An injury depleted American men's 1,600-meter relay team made up for the blunder of the 400 squad by fighting off a powerful British challenge and winning the world championship title Sunday for the third time in a row.
Even without world and Olympic champion Michael Johnson and world record-holder Butch Reynolds, the foursome ran the fastest time of the year and made sure Britain went home without a gold medal for the first time in the history of the championships."Not bad for three young guys and one old man," said Antonio Pettigrew, the veteran of the group at 29 and a 1991 world champion in the event. "These guys are the future. We've got three young guys running with us. There was so much pressure on them."
Their victory before 70,000 fans in Olympic Stadium came one day after the 400 team botched its first handover in the opening heat and went out without three of the runners touching the baton. Dennis Mitchell, who has won two relay golds at the worlds and one at the Olympics, was third man in the quartet and wound up taking no part in the championship.
The 1,600 foursome of Jerome Young, Pettigrew, Chris Jones and Tyree Washington also faced a full-strength British squad which was confident of victory, especially in the absence of Johnson and Reynolds.
Pettigrew took advantage of a poor second leg for the British team by Olympic silver medalist Roger Black to hand a 10-meter lead to Jones.
Jamie Baulch wiped that out, went ahead of Jones down the back straight and the British victory looked a strong possibility.
But Baulch had done all his running in the first 300 and slowed in the straightaway as Jones breezed past him to hand a five-meter lead over to anchorman Washington.
Britain's Mark Richardson quickly pulled up to Washington's shoulder, but the 400-meter bronze medalist kept plenty in reserve and pulled away in the final 80 meters to lead the team home in 2 minutes, 56.47 seconds.
Britain took its fifth silver medal in 2:56.65, and the Jamaican quartet of Michael McDonald, Gregory Haughton, Danny McFarlane and Davian Clarke earned the bronze in 2:56.75.
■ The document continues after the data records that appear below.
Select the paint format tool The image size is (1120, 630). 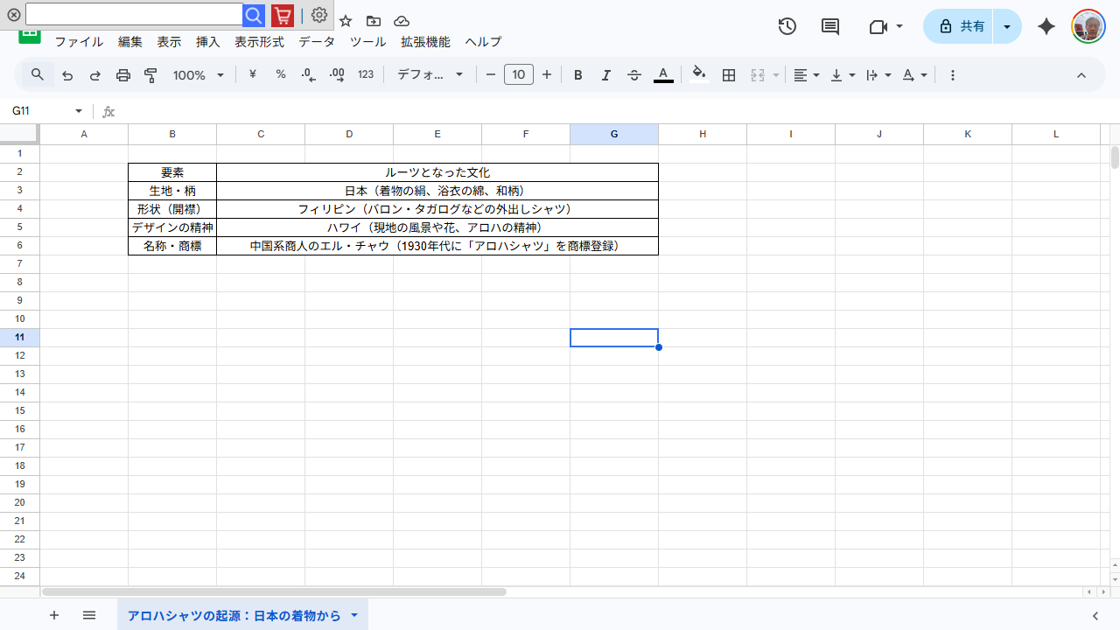click(x=151, y=75)
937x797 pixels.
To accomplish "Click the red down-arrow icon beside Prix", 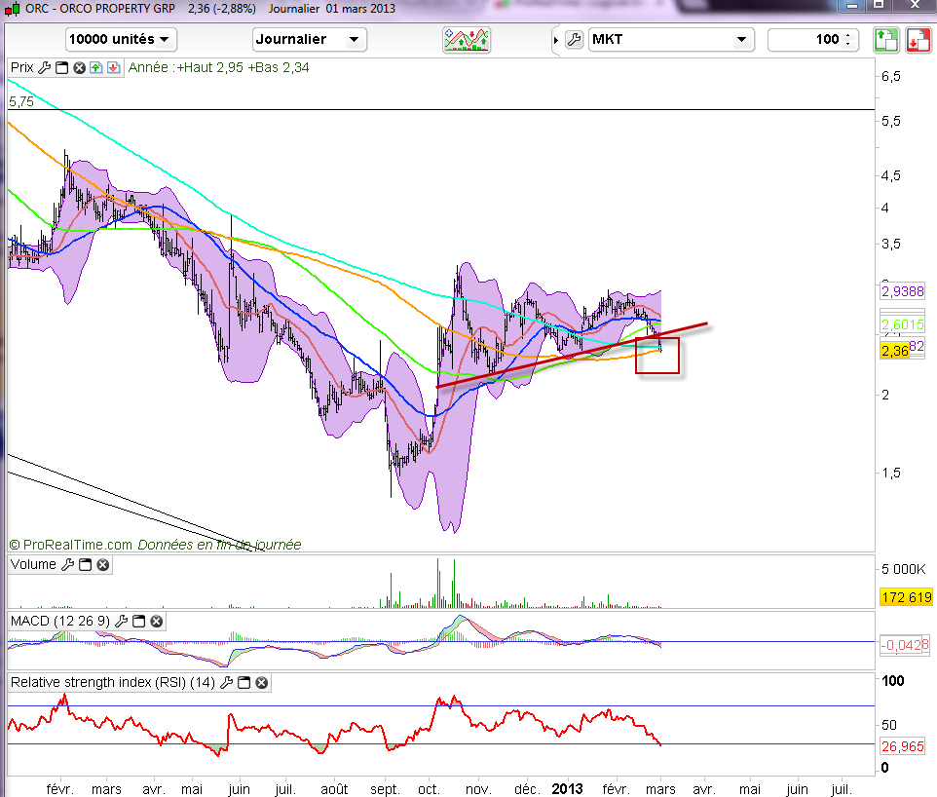I will coord(113,68).
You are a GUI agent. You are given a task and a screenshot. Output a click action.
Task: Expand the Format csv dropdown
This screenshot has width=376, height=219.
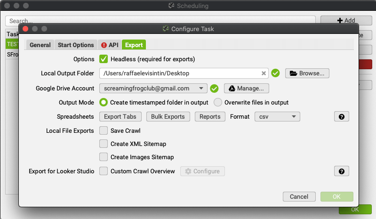pos(277,117)
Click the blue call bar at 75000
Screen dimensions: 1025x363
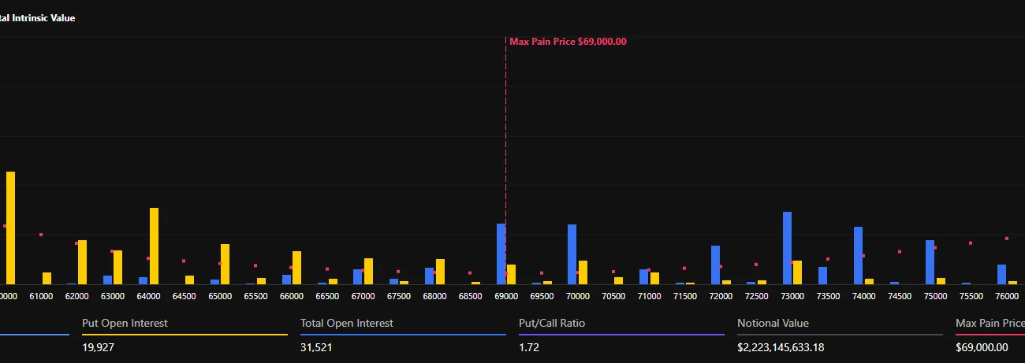930,262
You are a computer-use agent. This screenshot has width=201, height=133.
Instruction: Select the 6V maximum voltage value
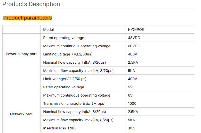pos(130,95)
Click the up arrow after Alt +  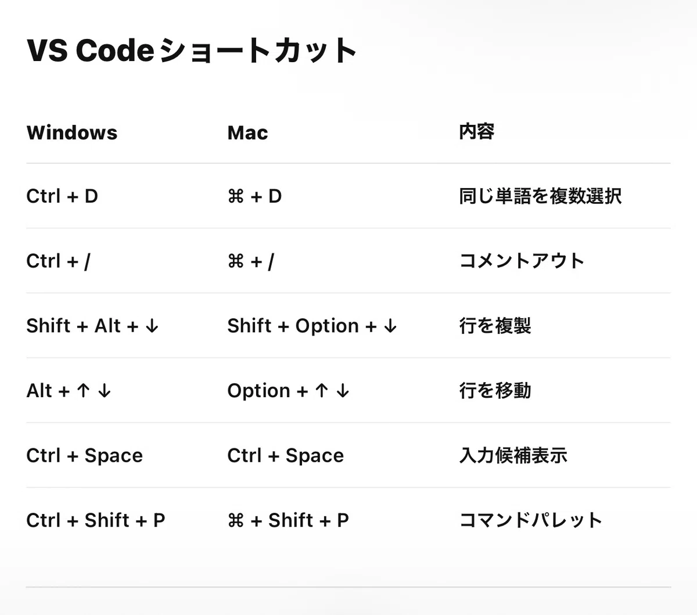pyautogui.click(x=83, y=391)
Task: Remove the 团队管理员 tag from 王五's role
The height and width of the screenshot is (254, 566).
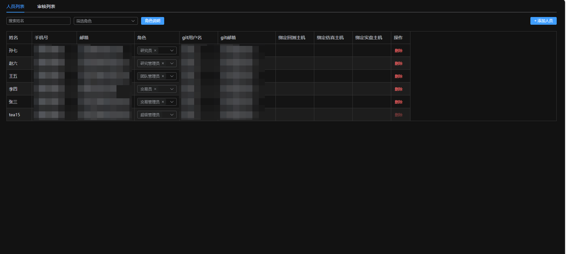Action: tap(163, 76)
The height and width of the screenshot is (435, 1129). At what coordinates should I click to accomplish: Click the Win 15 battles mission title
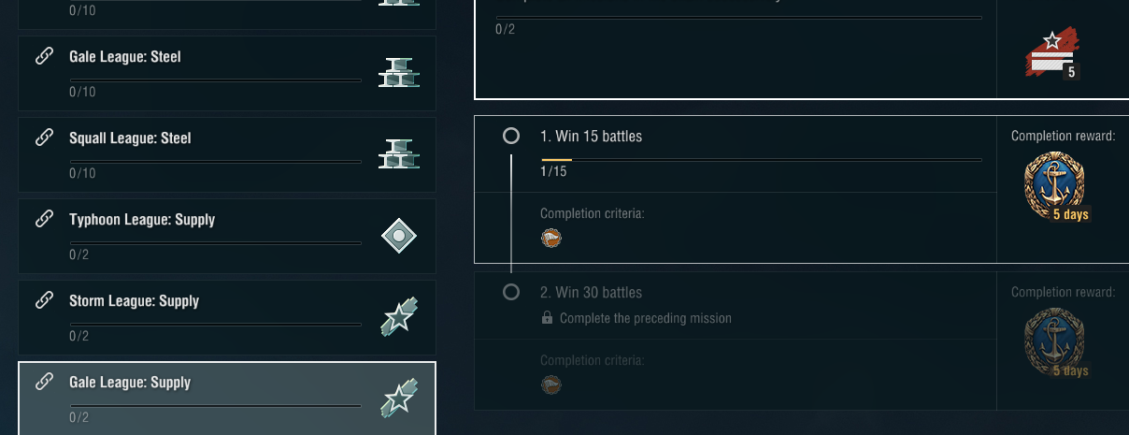[592, 137]
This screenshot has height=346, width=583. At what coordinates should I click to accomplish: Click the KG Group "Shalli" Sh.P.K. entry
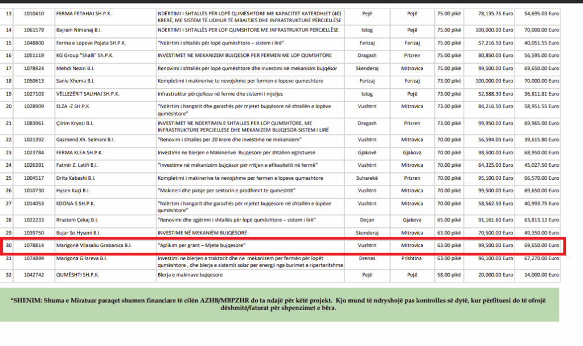[86, 55]
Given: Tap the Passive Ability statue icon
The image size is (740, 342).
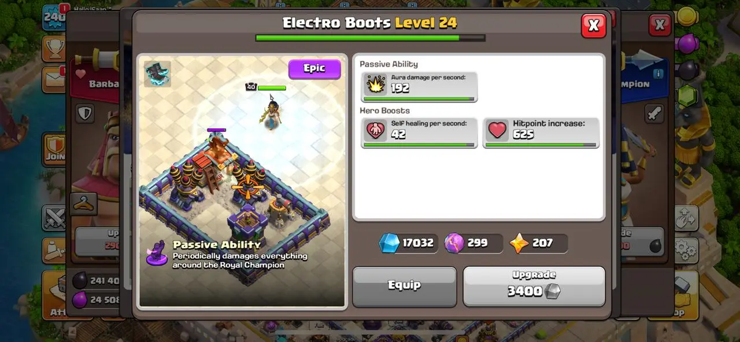Looking at the screenshot, I should tap(156, 254).
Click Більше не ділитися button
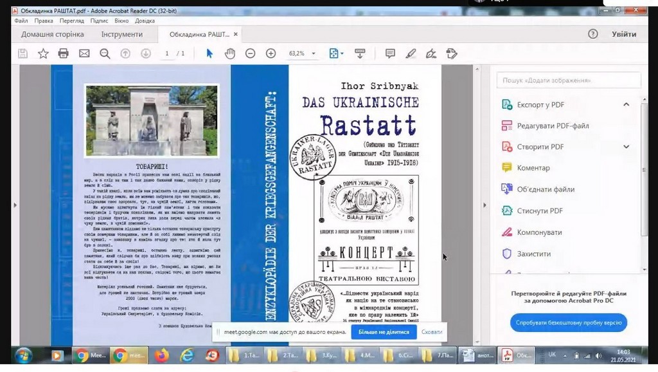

"The Brits were running so hard just trying to stay with us," Pettigrew said. "You're always going to fade in the end running like that. They weren't really thinking, they were just running."
Unlike the men, the women's 1,600 team couldn't make it three titles in a row.
Jearl Miles-Clark overtook Jamaica's Sandie Richards and Russia's Tatyana Alekseyeva in the straight and appeared set to lead her team home until Germany's Grit Breuer burst through a gap on the inside lane and swept past all three to take the gold.
Miles-Clark held on for the silver, and Jamaica took the bronze.
Without the Americans in the final, the defending Canadian team squad was the hot favorite to win the men's 400 relay, but made it look difficult.
When world record-holder Donovan Bailey, who lost his 100-meter title to American Maurice Greene, collected the baton from Bruny Surin, he had Nigeria's Davidson Ezinwa and Cuba's Luis Alberto close.
It stayed that way for the first 50 meters down the stretch before Bailey's finishing speed took the Canadians through in 37.86 to their third major title in a row - two at the worlds and one at the Olympics.
Nigeria, two meters back at the finish line, placed second and Britain came through for the bronze.